“Enough of that. What I want to say to you—you alone—is about—your father. You have heard me say I knew him.”

“Yes.”

“I did; though he didn’t know me, since he supposed me to be an honest man and in business down-town. I was pretty well acquainted with all the circumstances of that robbery of the bank which cost him his character. I was making my living even then, you see, in what seemed the easiest way. He died of a broken heart, I heard.”

“He did,” Touchtone responded, inwardly more and more agitated. “What is that to you?”

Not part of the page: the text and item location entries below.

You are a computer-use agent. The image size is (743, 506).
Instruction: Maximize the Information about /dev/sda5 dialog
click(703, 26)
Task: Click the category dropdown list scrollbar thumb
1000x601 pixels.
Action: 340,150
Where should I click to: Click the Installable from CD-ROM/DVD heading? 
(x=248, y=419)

“Nothing; but I might be something to it, or to his name, to-day. Stop! Don’t interrupt. I knew Dan Laverack and his crowd well; and as I hadn’t lost my own position in the upper world yet, and was a gentleman by education (as the other men knew), I was useful to them and I made a good thing out of them myself.”

“Yes,” Philip said, staring hard at the man in the flickering light and curbing his impatience.

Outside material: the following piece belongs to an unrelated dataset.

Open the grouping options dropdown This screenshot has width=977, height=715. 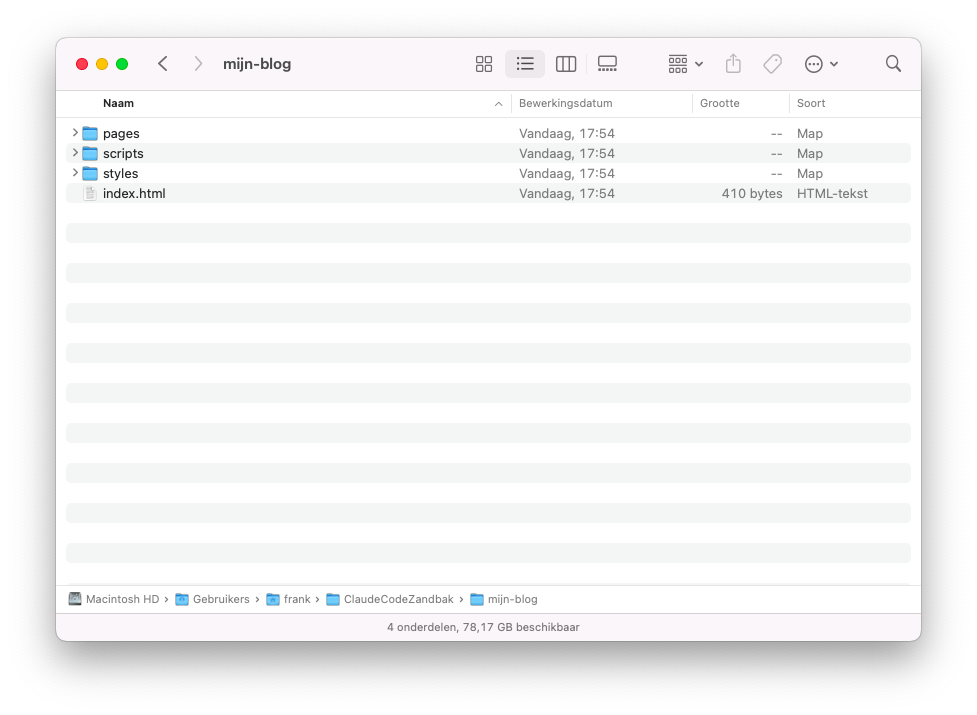click(x=683, y=63)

“I sounded your father as agent for them, Touchtone—for Laverack and the others. We thought we could bribe your father. I lived in the place months—for it. But I found before I’d gone far enough to make him suspect my game that he couldn’t be bought in. So I gave it up. Do you know I’ve seen you plenty of times, when you were a little fellow? I’d never have recognized you, of course. I remember your mother pretty well, too.”

“Don’t talk of her,” said Philip, sharply; “my time is short, and yours, too, if you leave here to-night.”

“Quite true,” replied Jennison, coolly. “I must get along in what I have to say. Touchtone, your father was innocent as a child of any share in that bank business—”

“Do you think I don’t know that? Do you think any body who really knew him could believe any thing else?”